Andres le había hecho esto. La había hecho estar caliente.
Esa tarde, de hecho, había deseado por un estúpido segundo que solo dejara de hablar, que no le permitiera decirle que se apartara, y la tomara allí mismo sobre la encimera de acero inoxidable.
No debería haberla suavizado verlo parado junto al lavavajillas, usando el grueso mandil de plástico, los grandes guantes amarillos, pero lo hizo. Y saber que estaría de vuelta en cualquier momento para hacerlo todo nuevamente, para salvar su trasero, solo ponía sus nervios más en el filo.
Y la llenaba de enfermiza anticipación.
La única manera en que se podía proteger era seguir sospechando de sus motivos, buscar el verdadero significado detrás de sus palabras suaves.
Planeando asar los pimientos, encendió el gas en su cocina y recogió el encendedor, moviéndolo sobre el gas. Las llamas saltaron más alto de lo que esperaba y estaba a punto de dar un paso hacia atrás cuando unas manos fuertes se envolvieron en su cintura, levantándola fuera del camino.
Reconocería el toque de Andres en cualquier parte. Nunca había tenido una reacción tan intensa con nadie más, al mismo tiempo que se le ponía la piel de gallina su interior estaba ardiendo.
Se sacudió de sus brazos, aunque todo dentro suyo quería acercarse.
— ¿Qué diablos estás haciendo?
Un músculo latió en su mandíbula.
—Necesitas ser más cuidadosa.
Bueno, él no era el único que estaba furioso.
—Éste es mi jodido restaurante. ¿No crees que se cómo operar mi propia cocina?
—Jesús, Isabel. Esas llamas estaban a solo unos centímetros de tu cara. Te podrías haber quemado.
Ella abrió la boca para decirle dónde podía meterse, cuando sus palabras finalmente penetraron en su cerebro.

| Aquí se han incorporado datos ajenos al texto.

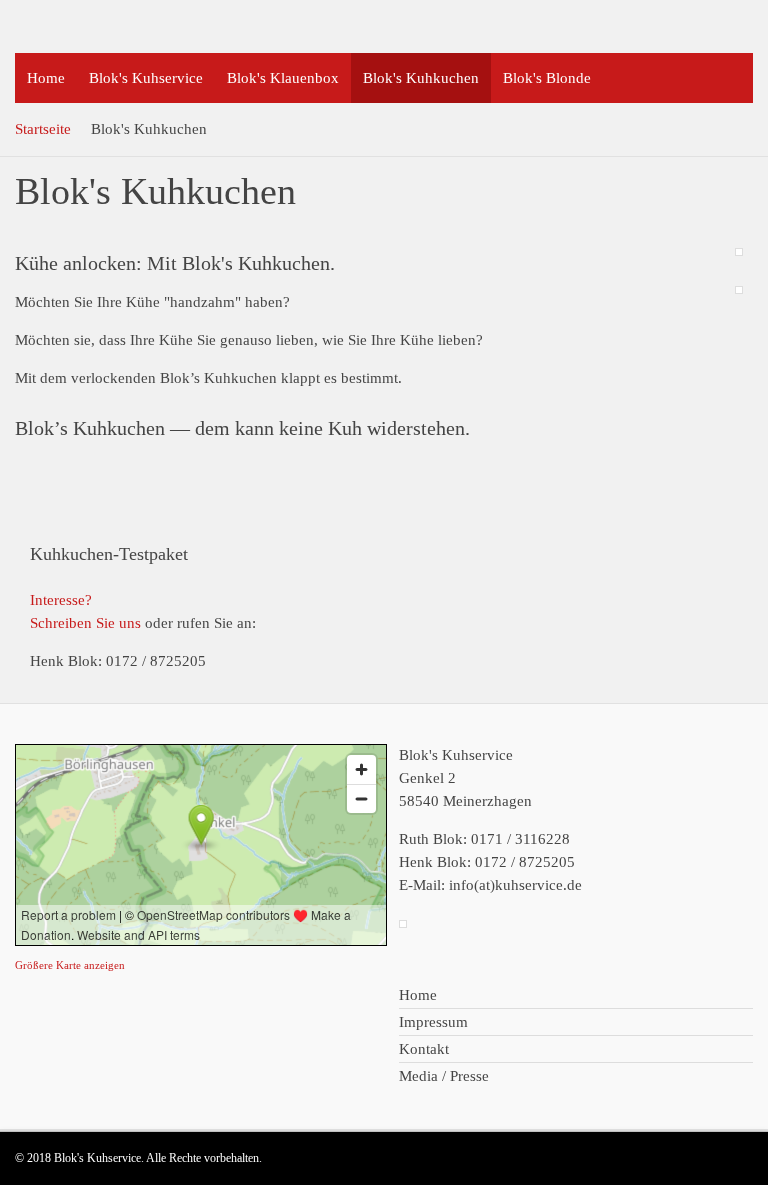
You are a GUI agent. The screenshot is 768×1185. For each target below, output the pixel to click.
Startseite (43, 129)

Quemado. Había tenido temor que ella fuera a quemarse.
Como su hijo.
—Ver a tu hijo quemado. No puedo imaginar cómo se debe haber sentido —dijo antes de poder evitar decir las palabras.
Parpadeó como si solo recién se diera cuenta de la reacción extrema que había tenido cuando ella prendió el gas de la cocina.
—Lo siento. Tienes razón. Exageré.
Comenzó a estirarse hacia él, y fue solo en el último segundo cuando se detuvo.
Un toque, un solo segundo de piel con piel, no sería suficiente.
—Es solo que desde el accidente de Pedro…
Tragó duro y ella vio todo el amor, todo el miedo que sintió por su hijo, impreso en las líneas de su rostro.
—No puedo soportar los fuegos. Cualquier clase de fuego. Chimeneas. Parrillas. Aún ver las fogatas que la gente hace cerca del lago me enferma.
—Eso tiene perfecto sentido.
—Perdí mucho tiempo, Isabel. Debería haber venido aquí con Pedro y Samuel cuando eran niños. Debería haber estado allí afuera enseñándoles a navegar en lugar de haberlos dejado con mis padres para que les mostraran lo increíble que era el lago.
No sabía qué decir, no cuando había estado egoístamente contenta que él no hubiera venido. ¿Cómo habría enfrentado la posibilidad de ver a Andres cada verano con su mujer y sus hijos?
—Estás aquí ahora.
—Sin embargo, me temo que puede ser muy tarde.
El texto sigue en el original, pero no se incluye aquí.